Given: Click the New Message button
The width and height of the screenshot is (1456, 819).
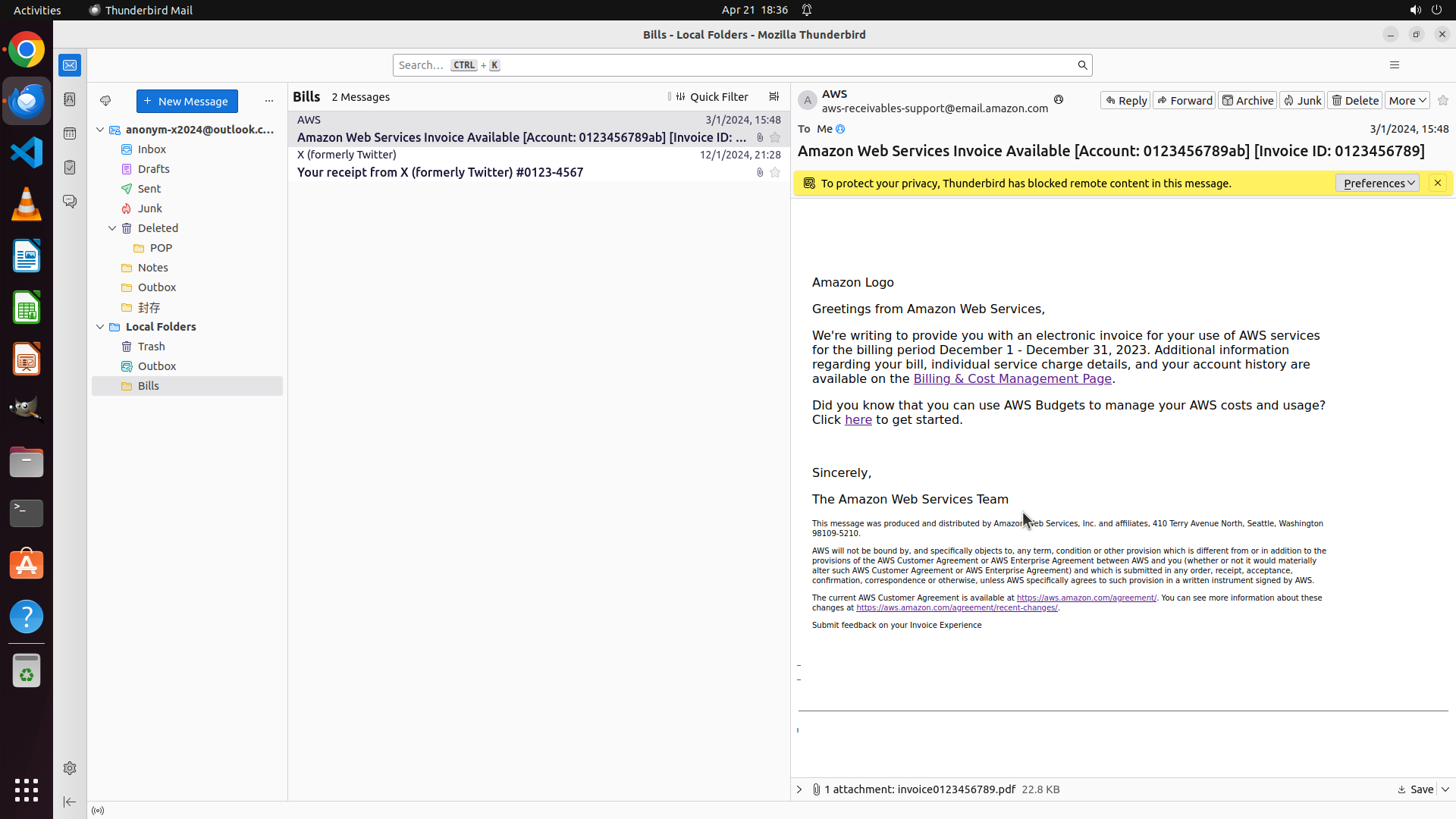Looking at the screenshot, I should pyautogui.click(x=187, y=101).
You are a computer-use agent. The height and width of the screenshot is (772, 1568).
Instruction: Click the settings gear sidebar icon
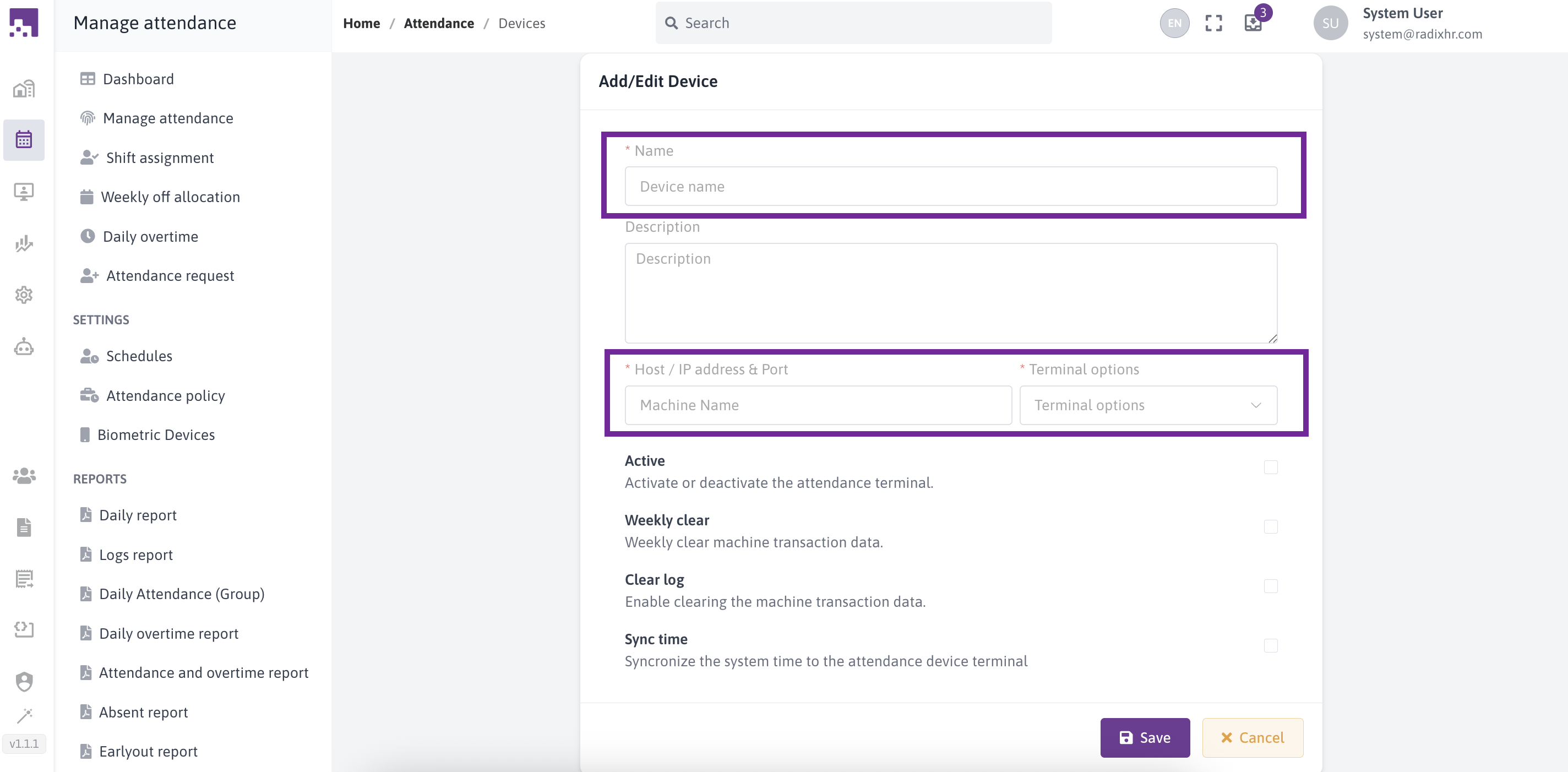(x=24, y=295)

=-=-=

• [REQUIREMENT]:
Repeat the listing word for word. Leave images out.

• [SOLUTION TO THIS TASK]:
Given: Click the New Message button
The width and height of the screenshot is (1456, 819).
Looking at the screenshot, I should pyautogui.click(x=187, y=101).
You are a computer-use agent. The height and width of the screenshot is (772, 1568).
Instruction: Click the settings gear sidebar icon
(x=24, y=295)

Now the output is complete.